A close reading of the legislation reveals that the protection of the integrity of systems, networks, and data related to critical infrastructures is the centerpiece of the document as opposed to online content regulation. The bill mandates strict oversight of operators and compliance requirements, which reflects the need to force technical changes among relevant operators in order to mitigate national security threats from unauthorized data exposure and manipulation. As Thailand prepares its leap to a technology-driven economy, a robust oversight is needed to ensure that the government can effectively deal with existing threats to the resilience of the national digital infrastructure and confidence in consumer internet-of-things (IoT) devices.
What Government Oversight of Cybersecurity Is – And What It Isn’t
As digital technology becomes intertwined with every aspect of government, business, and private activities, threats to cyber-physical systems, networks, and personal information have also become more widespread. Just less than a year ago, for instance, a massive data breach occurred at two major Thai commercial banks, affecting at least 123,000 customers. These incidents suggest that apart from damages to confidence in services across domestic and global markets, the lack of robust cybersecurity controls could hamper the Thai government’s ability to manage its 4.0 Strategy aimed at leveraging technology and innovation to break the country out of the middle-income trap.
The digital infrastructure, upon which other sectors, enterprises, and society at large hinge on, should be reliable and resilient when confronted by cybersecurity threats of all kinds – be they from criminal enterprises, hacktivists, or other nation-states. The cybersecurity legislation’s prescription of greater government oversight – from compelling enterprises to adopt higher operational standards, mandating regular assessments, and demanding reports of significant cyber incidents – undoubtedly drive up the costs of doing business. However, breaches from cyberattacks show that end users and operators already bear great costs for such security lapses. In keeping with Andrew J. Gotto and Christos Makridis’ observations, allowing critical infrastructures to operate without effective oversight mechanisms impedes the ability of the government to conduct proper assessments of cyber risks confronting enterprises, guide investment decisions, and craft proportional and tough responses.
The notion of oversight need not always be synonymous with authoritarian centralization as some suggest. In fact, there are merits of establishing an executive committee like the National Cybersecurity Committee as the overarching point of contact and authority on cybersecurity policy decisions. As Kevin Newmeyer discusses in his paper on finding an appropriate authority to lead US cybersecurity efforts, it is important to bear in mind that because cybersecurity is a multifaceted issue that requires a whole-of-government approach, existing turf wars among relevant ministries and agencies to preserve their prerogatives and privileges could lead to a lack of strategic focus, overlapping missions, and weak interagency coordination and collaboration in responding to serious national security threats. Similar to a national coordinator, NCSC gives the prime minister the power to pull together different jurisdictions such as the Royal Thai Police, Ministry of Digital Economy and Society, and Ministry of Defense to exact compromises and compliance.

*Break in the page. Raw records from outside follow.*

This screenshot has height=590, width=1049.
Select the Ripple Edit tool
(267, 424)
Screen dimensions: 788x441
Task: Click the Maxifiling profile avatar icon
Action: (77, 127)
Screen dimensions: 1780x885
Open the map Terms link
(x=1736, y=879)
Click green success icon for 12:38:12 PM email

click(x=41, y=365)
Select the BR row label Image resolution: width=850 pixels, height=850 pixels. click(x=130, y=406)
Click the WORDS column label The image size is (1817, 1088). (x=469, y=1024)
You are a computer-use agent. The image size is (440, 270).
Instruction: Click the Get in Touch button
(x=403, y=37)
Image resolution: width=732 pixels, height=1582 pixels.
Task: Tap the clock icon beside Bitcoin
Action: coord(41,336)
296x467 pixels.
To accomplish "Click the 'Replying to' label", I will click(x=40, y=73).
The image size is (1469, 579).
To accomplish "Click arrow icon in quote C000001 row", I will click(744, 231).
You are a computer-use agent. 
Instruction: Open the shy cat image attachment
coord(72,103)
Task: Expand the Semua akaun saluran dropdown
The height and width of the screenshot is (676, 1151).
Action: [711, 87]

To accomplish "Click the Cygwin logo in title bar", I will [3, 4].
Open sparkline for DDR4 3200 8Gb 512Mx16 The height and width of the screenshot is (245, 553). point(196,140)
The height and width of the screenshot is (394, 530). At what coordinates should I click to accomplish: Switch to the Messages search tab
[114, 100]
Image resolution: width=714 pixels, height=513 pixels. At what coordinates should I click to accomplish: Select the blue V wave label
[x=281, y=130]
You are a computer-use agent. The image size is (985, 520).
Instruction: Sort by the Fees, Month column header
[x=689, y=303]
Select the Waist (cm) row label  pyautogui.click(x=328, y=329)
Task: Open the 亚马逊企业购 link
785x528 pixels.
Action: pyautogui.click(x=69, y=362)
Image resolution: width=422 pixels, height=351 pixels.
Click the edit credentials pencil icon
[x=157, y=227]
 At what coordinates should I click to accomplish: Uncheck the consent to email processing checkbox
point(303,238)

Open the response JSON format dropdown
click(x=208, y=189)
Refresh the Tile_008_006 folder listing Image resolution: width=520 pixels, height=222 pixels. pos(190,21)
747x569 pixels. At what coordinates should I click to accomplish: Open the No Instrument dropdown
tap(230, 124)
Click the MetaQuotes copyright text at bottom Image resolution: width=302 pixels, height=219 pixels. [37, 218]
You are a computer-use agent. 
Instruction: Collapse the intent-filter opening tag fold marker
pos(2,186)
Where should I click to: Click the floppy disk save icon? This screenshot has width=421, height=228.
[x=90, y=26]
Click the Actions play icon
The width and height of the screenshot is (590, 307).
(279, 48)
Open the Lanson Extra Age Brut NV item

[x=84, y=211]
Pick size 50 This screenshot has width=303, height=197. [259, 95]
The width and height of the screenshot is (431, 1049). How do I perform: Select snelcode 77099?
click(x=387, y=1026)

Expanding the National Cybersecurity Conversation
Concerns surrounding threats posed to civil liberties and protection from government abuse naturally claim a rightful place in the national debate on cybersecurity. But the vulnerability of systems and networks that have tremendous bearings on the economic direction of the country also deserve great attention. To foster a more holistic discussion on the national cybersecurity question, the Thai government should double down on efforts to address remaining concerns as they prepare to promulgate an additional set of organic laws on cybersecurity. These points of contention range from the exact facilities and installations that fall into the clusters of the critical infrastructures specified in Section 49 to the legal designs that are in place to prevent an operator’s sensitive data from being abused and manipulated by state investigators in the event of a cyber-related incident.
Moving forward, it is imperative that the Thai government revamp its public relations approach to be more commensurate with the digital era. Following the passage of the legislation, state efforts in engaging with the public clung to the old habit of insularity that steered clear of providing a comprehensive explanation of the bill. Maintaining such a tight-lipped approach, as opposed to actively leveraging existing social media devices and platforms to foster a two-way public discussion, further damages the public’s trust in what they already perceive to be corrupt and unresponsive governing institutions.